I am receiving an array of Eigen::MatrixXf
and Eigen::Matrix4f
in realtime. Both of these arrays are having an equal number of elements. All I am trying to do is just multiply elements of both the arrays together and storing the result in another array at the same index.
Please see the code snippet below-
#define COUNT 4
while (all_ok())
{
Eigen::Matrix4f trans[COUNT];
Eigen::MatrixXf in_data[COUNT];
Eigen::MatrixXf out_data[COUNT];
// at each iteration, new data is filled
// in 'trans' and 'in_data' variables
#pragma omp parallel num_threads(COUNT)
{
#pragma omp for
for (int i = 0; i < COUNT; i++)
out_data[i] = trans[i] * in_clouds[i];
}
}
Please note that COUNT
is a constant. The size of trans
and in_data
is (4 x 4)
and (4 x n)
respectively, where n
is approximately 500,000. In order to parallelize the for
loop, I gave OpenMP
a try as shown above. However, I don't see any significant improvement in the elapsed time of for
loop.
Any suggestions? Any alternatives to perform the same operation, please?
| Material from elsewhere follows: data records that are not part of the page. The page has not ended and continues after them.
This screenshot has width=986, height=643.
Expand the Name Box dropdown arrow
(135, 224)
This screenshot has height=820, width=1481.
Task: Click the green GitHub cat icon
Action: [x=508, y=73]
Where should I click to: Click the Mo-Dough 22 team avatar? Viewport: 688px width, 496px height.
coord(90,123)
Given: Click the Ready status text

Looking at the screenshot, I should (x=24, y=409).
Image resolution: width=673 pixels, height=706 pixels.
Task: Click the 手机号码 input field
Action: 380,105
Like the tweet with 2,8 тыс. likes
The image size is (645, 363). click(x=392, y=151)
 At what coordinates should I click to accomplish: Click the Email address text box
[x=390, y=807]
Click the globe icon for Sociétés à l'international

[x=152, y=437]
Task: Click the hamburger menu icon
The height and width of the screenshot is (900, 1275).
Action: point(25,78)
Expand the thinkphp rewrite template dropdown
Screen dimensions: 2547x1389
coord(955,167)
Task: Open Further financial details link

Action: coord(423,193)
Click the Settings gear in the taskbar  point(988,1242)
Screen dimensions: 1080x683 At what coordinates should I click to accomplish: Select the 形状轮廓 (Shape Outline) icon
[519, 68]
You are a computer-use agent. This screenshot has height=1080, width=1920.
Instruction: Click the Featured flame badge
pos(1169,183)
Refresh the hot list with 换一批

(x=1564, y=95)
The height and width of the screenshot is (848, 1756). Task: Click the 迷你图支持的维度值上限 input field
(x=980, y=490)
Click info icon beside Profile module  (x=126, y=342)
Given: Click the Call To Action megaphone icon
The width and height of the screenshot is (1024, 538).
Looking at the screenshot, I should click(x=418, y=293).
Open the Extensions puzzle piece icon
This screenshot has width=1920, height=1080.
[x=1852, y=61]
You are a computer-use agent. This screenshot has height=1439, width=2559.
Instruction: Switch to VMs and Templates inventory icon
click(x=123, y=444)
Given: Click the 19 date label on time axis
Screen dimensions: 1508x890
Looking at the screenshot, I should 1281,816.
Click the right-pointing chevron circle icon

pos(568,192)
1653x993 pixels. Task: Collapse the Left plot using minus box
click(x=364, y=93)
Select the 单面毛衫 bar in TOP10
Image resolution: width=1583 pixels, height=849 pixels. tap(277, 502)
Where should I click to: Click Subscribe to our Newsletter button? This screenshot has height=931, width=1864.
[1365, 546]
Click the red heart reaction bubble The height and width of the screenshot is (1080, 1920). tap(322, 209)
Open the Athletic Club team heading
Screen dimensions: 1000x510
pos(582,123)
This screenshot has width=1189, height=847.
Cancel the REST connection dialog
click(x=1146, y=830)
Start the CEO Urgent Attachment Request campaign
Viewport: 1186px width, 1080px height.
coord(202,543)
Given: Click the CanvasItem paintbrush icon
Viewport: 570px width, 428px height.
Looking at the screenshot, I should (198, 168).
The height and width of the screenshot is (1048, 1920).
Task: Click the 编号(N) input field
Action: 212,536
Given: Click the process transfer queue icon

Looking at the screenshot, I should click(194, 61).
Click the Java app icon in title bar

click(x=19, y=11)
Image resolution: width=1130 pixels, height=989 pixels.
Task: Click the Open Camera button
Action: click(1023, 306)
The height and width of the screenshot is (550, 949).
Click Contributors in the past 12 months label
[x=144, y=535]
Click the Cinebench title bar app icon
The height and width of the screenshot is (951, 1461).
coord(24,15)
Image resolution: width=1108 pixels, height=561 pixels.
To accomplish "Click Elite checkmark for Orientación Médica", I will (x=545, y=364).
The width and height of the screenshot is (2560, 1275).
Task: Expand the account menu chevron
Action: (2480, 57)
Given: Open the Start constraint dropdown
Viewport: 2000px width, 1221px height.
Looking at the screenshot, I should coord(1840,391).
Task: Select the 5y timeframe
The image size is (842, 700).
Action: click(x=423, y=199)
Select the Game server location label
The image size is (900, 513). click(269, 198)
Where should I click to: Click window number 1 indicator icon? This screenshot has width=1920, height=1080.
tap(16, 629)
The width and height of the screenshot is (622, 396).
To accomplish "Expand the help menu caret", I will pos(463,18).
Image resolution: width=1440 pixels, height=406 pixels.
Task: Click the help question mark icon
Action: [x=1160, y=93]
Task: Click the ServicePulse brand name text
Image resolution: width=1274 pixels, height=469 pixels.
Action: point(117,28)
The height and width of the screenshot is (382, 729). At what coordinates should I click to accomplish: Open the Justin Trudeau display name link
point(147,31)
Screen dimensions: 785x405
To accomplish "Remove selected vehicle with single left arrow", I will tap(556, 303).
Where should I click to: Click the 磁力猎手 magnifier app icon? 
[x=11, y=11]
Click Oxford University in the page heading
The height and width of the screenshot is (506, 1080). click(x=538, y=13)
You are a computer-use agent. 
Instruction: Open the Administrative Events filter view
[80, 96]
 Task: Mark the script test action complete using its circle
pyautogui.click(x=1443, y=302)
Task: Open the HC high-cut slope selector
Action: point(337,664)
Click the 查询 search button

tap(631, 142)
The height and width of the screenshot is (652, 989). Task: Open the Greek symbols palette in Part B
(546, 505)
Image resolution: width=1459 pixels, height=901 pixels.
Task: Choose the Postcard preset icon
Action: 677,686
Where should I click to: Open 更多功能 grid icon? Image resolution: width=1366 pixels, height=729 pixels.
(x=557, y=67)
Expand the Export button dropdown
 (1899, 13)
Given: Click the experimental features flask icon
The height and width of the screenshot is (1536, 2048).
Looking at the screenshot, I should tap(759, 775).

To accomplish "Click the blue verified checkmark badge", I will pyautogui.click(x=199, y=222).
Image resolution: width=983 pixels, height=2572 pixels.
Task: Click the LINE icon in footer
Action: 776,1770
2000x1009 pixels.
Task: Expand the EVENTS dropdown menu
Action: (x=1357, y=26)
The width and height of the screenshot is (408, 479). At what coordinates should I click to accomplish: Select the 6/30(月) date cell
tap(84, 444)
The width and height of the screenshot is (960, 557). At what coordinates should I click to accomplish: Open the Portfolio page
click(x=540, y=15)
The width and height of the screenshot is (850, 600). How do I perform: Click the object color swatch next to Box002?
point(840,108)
Edit: My idea is to define 4 (=COUNT
) threads wherein each of them is taking care of multiplication. In this way, we don't need to create threads every time, I guess!
Works for me using the following self-contained example, that is, I get a x4 speed up when enabling openmp:
#include <iostream>
#include <bench/BenchTimer.h>
using namespace Eigen;
const int COUNT = 4;
EIGEN_DONT_INLINE
void foo(const Matrix4f *trans, const MatrixXf *in_data, MatrixXf *out_data)
{
#pragma omp parallel for num_threads(COUNT)
for (int i = 0; i < COUNT; i++)
out_data[i] = trans[i] * in_data[i];
}
int main()
{
Eigen::Matrix4f trans[COUNT];
Eigen::MatrixXf in_data[COUNT];
Eigen::MatrixXf out_data[COUNT];
int n = 500000;
for (int i = 0; i < COUNT; i++)
{
trans[i].setRandom();
in_data[i].setRandom(4,n);
out_data[i].setRandom(4,n);
}
int tries = 3;
int rep = 1;
BenchTimer t;
BENCH(t, tries, rep, foo(trans, in_data, out_data));
std::cout << " " << t.best(Eigen::REAL_TIMER) << " (" << double(n)*4.*4.*4.*2.e-9/t.best() << " GFlops)\n";
return 0;
}
So 1) make sure you measure the wallclock time and not the CPU time, and 2) make sure that the products is the bottleneck and not filling in_data
.
Finally, for maximal performance don't forget to enable AVX/FMA (e.g., with -march=native
), and of course make sure to benchmark with compiler's optimization ON.
For the record, on my computer the above example takes 0.25s without openmp, and 0.065s with.